> Supplied information:
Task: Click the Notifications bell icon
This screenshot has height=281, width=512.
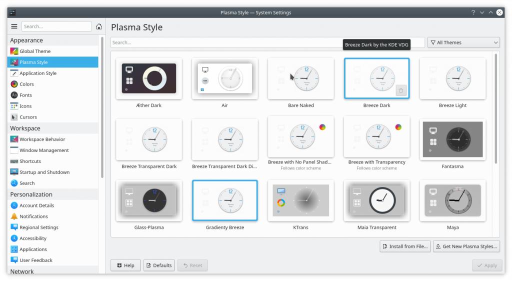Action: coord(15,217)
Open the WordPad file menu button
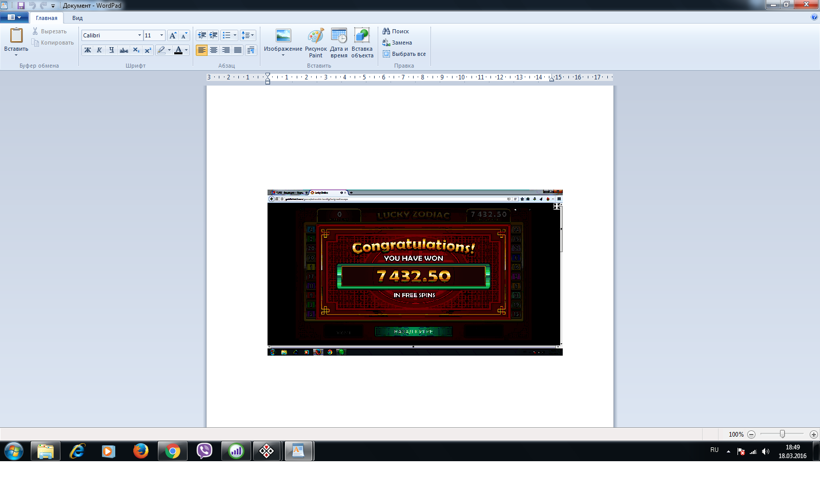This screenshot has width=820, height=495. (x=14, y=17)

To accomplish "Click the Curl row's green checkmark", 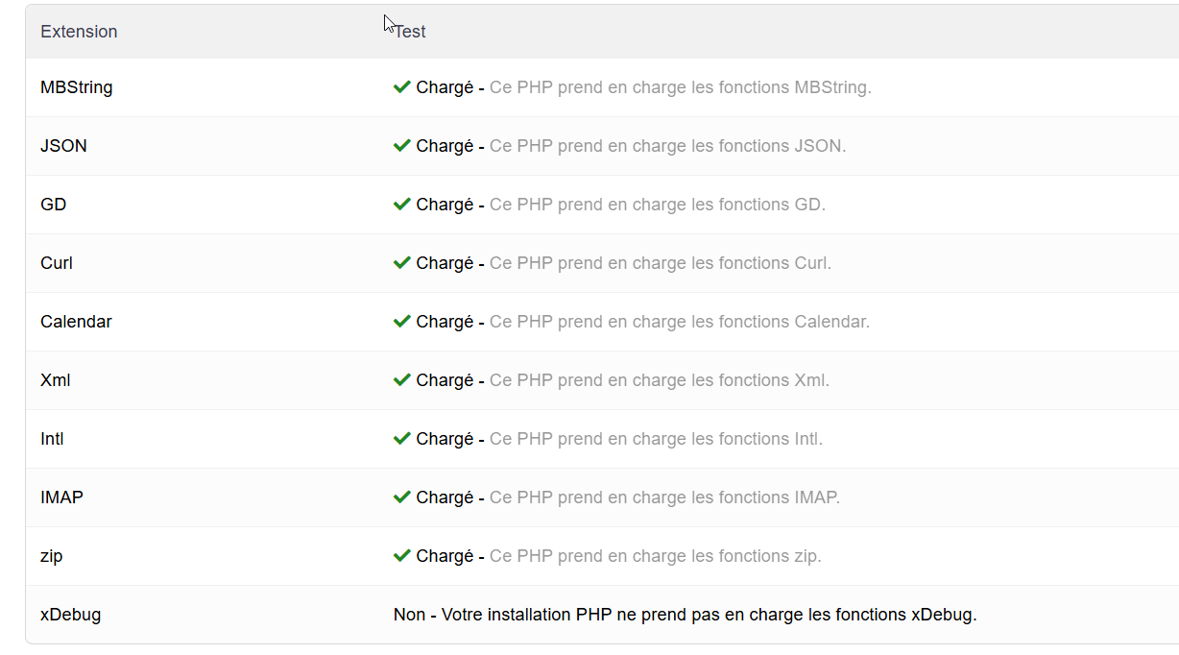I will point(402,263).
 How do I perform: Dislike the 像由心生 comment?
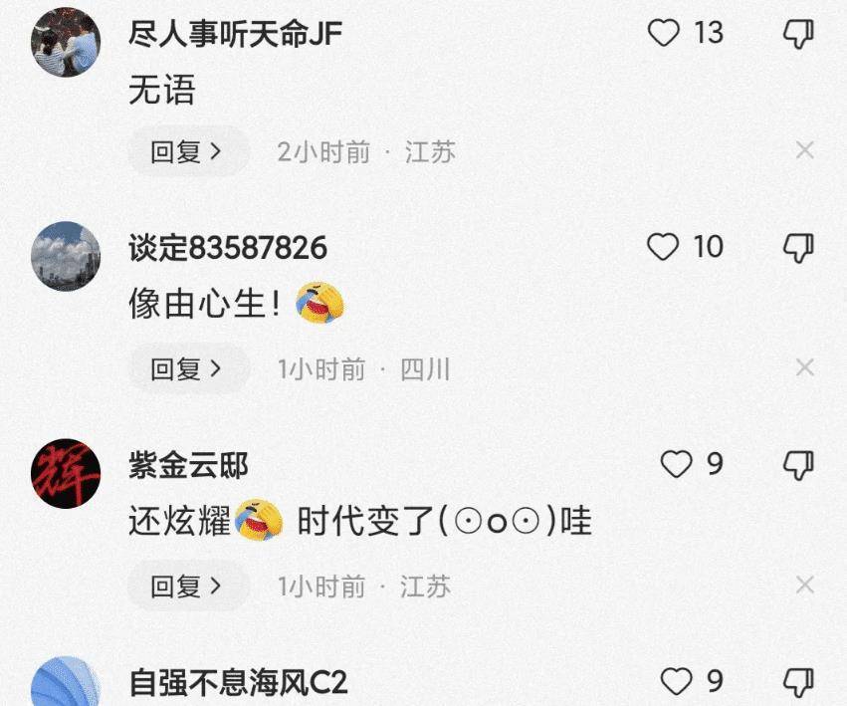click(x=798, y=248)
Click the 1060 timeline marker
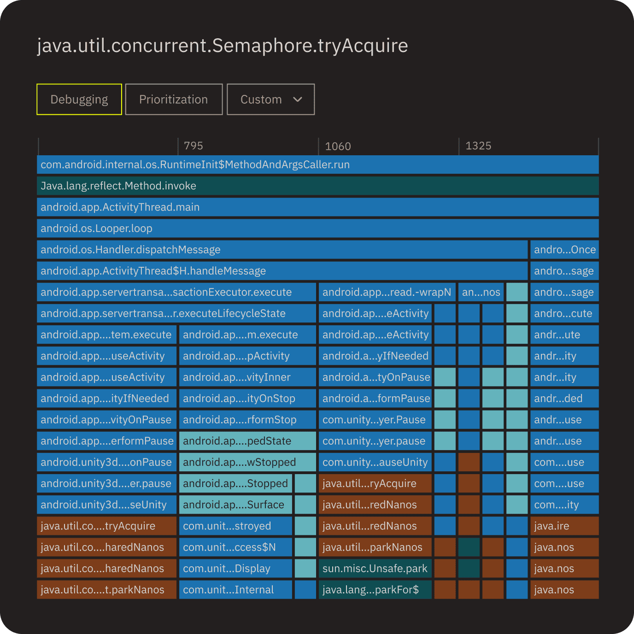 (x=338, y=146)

> Written task: Repeat word for word the items from the line containing "How do I perform: Dislike the 像由心生 comment?" through the end of the items, leaving out the pictures.

> Solution for this exercise:
 How do I perform: Dislike the 像由心生 comment?
click(x=798, y=248)
Click the 1060 timeline marker
 (x=338, y=146)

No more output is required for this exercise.